TASK PROMPT = Could you repeat the entries below word for word, leaving nothing out?

(Saved entries)
=== Section Start ===

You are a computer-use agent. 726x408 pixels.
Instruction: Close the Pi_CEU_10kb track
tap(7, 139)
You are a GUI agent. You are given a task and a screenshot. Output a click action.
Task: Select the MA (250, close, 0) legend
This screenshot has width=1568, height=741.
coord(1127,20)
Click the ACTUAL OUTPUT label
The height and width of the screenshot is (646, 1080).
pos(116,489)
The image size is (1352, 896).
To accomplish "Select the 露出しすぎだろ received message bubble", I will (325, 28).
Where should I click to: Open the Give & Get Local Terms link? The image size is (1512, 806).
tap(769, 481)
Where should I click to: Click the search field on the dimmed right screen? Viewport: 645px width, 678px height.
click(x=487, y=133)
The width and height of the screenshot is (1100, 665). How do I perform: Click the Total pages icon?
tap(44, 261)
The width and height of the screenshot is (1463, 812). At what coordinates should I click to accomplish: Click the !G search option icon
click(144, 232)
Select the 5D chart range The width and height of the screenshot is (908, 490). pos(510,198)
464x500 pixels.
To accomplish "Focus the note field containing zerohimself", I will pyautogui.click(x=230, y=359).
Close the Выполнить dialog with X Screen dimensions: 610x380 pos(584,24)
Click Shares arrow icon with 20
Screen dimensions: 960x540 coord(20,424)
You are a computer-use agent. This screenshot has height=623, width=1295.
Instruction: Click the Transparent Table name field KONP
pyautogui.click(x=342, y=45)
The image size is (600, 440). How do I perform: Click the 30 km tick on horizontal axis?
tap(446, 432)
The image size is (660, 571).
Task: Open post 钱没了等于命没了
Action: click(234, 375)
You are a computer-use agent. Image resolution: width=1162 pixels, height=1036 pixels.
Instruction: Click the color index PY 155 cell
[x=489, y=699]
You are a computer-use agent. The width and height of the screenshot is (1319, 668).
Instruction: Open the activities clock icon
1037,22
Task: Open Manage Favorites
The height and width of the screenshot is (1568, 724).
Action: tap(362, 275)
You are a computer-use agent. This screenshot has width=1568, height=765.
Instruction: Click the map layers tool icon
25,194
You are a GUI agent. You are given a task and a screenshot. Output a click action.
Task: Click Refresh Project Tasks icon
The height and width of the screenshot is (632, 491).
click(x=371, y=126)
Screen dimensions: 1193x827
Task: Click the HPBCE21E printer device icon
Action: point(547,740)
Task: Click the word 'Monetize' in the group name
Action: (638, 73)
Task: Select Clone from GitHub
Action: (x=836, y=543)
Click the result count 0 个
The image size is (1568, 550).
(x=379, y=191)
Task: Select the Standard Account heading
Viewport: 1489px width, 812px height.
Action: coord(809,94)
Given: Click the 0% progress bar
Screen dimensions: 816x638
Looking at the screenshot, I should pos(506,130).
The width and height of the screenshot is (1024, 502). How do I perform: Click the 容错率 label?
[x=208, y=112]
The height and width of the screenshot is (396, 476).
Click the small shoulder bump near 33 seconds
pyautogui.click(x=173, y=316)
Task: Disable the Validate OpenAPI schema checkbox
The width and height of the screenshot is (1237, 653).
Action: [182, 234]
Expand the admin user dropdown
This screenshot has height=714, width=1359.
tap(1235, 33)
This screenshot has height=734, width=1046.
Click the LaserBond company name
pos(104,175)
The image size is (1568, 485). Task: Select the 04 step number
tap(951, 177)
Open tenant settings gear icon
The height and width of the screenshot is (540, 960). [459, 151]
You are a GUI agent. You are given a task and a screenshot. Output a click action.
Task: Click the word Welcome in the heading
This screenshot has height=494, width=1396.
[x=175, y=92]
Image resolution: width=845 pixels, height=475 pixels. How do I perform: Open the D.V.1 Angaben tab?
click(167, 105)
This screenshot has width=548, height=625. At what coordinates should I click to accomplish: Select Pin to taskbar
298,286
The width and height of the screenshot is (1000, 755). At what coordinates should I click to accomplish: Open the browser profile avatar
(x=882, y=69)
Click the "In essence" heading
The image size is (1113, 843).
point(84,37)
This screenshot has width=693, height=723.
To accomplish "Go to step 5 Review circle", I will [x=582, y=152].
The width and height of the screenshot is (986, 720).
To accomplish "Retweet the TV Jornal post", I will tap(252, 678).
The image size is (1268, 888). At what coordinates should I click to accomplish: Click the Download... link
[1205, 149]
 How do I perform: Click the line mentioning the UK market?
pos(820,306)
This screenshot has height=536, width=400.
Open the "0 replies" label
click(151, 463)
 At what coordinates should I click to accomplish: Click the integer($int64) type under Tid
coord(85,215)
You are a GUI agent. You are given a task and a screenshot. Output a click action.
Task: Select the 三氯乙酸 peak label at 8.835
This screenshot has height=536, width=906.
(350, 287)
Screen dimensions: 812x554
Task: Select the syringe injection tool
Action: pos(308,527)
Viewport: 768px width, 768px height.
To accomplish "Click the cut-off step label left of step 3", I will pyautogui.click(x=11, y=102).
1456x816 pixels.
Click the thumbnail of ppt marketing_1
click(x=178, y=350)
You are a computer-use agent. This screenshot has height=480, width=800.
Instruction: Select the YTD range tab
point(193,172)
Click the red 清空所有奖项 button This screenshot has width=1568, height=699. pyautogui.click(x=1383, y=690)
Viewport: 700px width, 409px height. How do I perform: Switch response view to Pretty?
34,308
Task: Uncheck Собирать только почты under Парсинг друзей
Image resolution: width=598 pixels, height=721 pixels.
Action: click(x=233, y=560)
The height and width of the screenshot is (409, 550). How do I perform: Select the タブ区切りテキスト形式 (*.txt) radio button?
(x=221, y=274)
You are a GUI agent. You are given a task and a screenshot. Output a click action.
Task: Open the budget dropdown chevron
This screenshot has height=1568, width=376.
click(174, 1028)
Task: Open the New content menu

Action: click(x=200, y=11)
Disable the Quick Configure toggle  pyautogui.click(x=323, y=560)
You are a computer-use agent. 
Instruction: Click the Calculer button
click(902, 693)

=== Section End ===

ANSWER TO THIS EXERCISE =
You are a computer-use agent. 726x408 pixels.
Instruction: Close the Pi_CEU_10kb track
tap(7, 139)
You are a GUI agent. You are given a task and a screenshot. Output a click action.
Task: Select the MA (250, close, 0) legend
This screenshot has width=1568, height=741.
coord(1127,20)
Click the ACTUAL OUTPUT label
The height and width of the screenshot is (646, 1080).
pos(116,489)
The image size is (1352, 896).
To accomplish "Select the 露出しすぎだろ received message bubble", I will (325, 28).
Where should I click to: Open the Give & Get Local Terms link? The image size is (1512, 806).
tap(769, 481)
Where should I click to: Click the search field on the dimmed right screen? Viewport: 645px width, 678px height.
click(x=487, y=133)
The width and height of the screenshot is (1100, 665). How do I perform: Click the Total pages icon?
tap(44, 261)
The width and height of the screenshot is (1463, 812). At what coordinates should I click to accomplish: Click the !G search option icon
click(144, 232)
Select the 5D chart range The width and height of the screenshot is (908, 490). pos(510,198)
464x500 pixels.
To accomplish "Focus the note field containing zerohimself", I will pyautogui.click(x=230, y=359).
Close the Выполнить dialog with X Screen dimensions: 610x380 pos(584,24)
Click Shares arrow icon with 20
Screen dimensions: 960x540 coord(20,424)
You are a computer-use agent. This screenshot has height=623, width=1295.
Instruction: Click the Transparent Table name field KONP
pyautogui.click(x=342, y=45)
The image size is (600, 440). How do I perform: Click the 30 km tick on horizontal axis?
tap(446, 432)
The image size is (660, 571).
Task: Open post 钱没了等于命没了
Action: click(234, 375)
You are a computer-use agent. Image resolution: width=1162 pixels, height=1036 pixels.
Instruction: Click the color index PY 155 cell
[x=489, y=699]
You are a computer-use agent. The width and height of the screenshot is (1319, 668).
Instruction: Open the activities clock icon
1037,22
Task: Open Manage Favorites
The height and width of the screenshot is (1568, 724).
Action: tap(362, 275)
You are a computer-use agent. This screenshot has width=1568, height=765.
Instruction: Click the map layers tool icon
25,194
You are a GUI agent. You are given a task and a screenshot. Output a click action.
Task: Click Refresh Project Tasks icon
The height and width of the screenshot is (632, 491).
click(x=371, y=126)
Screen dimensions: 1193x827
Task: Click the HPBCE21E printer device icon
Action: point(547,740)
Task: Click the word 'Monetize' in the group name
Action: (638, 73)
Task: Select Clone from GitHub
Action: (x=836, y=543)
Click the result count 0 个
The image size is (1568, 550).
(x=379, y=191)
Task: Select the Standard Account heading
Viewport: 1489px width, 812px height.
Action: coord(809,94)
Given: Click the 0% progress bar
Screen dimensions: 816x638
Looking at the screenshot, I should pos(506,130).
The width and height of the screenshot is (1024, 502). How do I perform: Click the 容错率 label?
[x=208, y=112]
The height and width of the screenshot is (396, 476).
Click the small shoulder bump near 33 seconds
pyautogui.click(x=173, y=316)
Task: Disable the Validate OpenAPI schema checkbox
The width and height of the screenshot is (1237, 653).
Action: [182, 234]
Expand the admin user dropdown
This screenshot has height=714, width=1359.
tap(1235, 33)
This screenshot has height=734, width=1046.
Click the LaserBond company name
pos(104,175)
The image size is (1568, 485). Task: Select the 04 step number
tap(951, 177)
Open tenant settings gear icon
The height and width of the screenshot is (540, 960). [459, 151]
You are a GUI agent. You are given a task and a screenshot. Output a click action.
Task: Click the word Welcome in the heading
This screenshot has height=494, width=1396.
[x=175, y=92]
Image resolution: width=845 pixels, height=475 pixels. How do I perform: Open the D.V.1 Angaben tab?
click(167, 105)
This screenshot has width=548, height=625. At what coordinates should I click to accomplish: Select Pin to taskbar
298,286
The width and height of the screenshot is (1000, 755). At what coordinates should I click to accomplish: Open the browser profile avatar
(x=882, y=69)
Click the "In essence" heading
The image size is (1113, 843).
point(84,37)
This screenshot has width=693, height=723.
To accomplish "Go to step 5 Review circle", I will [x=582, y=152].
The width and height of the screenshot is (986, 720).
To accomplish "Retweet the TV Jornal post", I will tap(252, 678).
The image size is (1268, 888). At what coordinates should I click to accomplish: Click the Download... link
[1205, 149]
 How do I perform: Click the line mentioning the UK market?
pos(820,306)
This screenshot has height=536, width=400.
Open the "0 replies" label
click(151, 463)
 At what coordinates should I click to accomplish: Click the integer($int64) type under Tid
coord(85,215)
You are a GUI agent. You are given a task and a screenshot. Output a click action.
Task: Select the 三氯乙酸 peak label at 8.835
This screenshot has height=536, width=906.
(350, 287)
Screen dimensions: 812x554
Task: Select the syringe injection tool
Action: pos(308,527)
Viewport: 768px width, 768px height.
To accomplish "Click the cut-off step label left of step 3", I will pyautogui.click(x=11, y=102).
1456x816 pixels.
Click the thumbnail of ppt marketing_1
click(x=178, y=350)
You are a computer-use agent. This screenshot has height=480, width=800.
Instruction: Select the YTD range tab
point(193,172)
Click the red 清空所有奖项 button This screenshot has width=1568, height=699. pyautogui.click(x=1383, y=690)
Viewport: 700px width, 409px height. How do I perform: Switch response view to Pretty?
34,308
Task: Uncheck Собирать только почты under Парсинг друзей
Image resolution: width=598 pixels, height=721 pixels.
Action: click(x=233, y=560)
The height and width of the screenshot is (409, 550). How do I perform: Select the タブ区切りテキスト形式 (*.txt) radio button?
(x=221, y=274)
You are a GUI agent. You are given a task and a screenshot. Output a click action.
Task: Open the budget dropdown chevron
This screenshot has height=1568, width=376.
click(174, 1028)
Task: Open the New content menu

Action: click(x=200, y=11)
Disable the Quick Configure toggle  pyautogui.click(x=323, y=560)
You are a computer-use agent. 
Instruction: Click the Calculer button
click(902, 693)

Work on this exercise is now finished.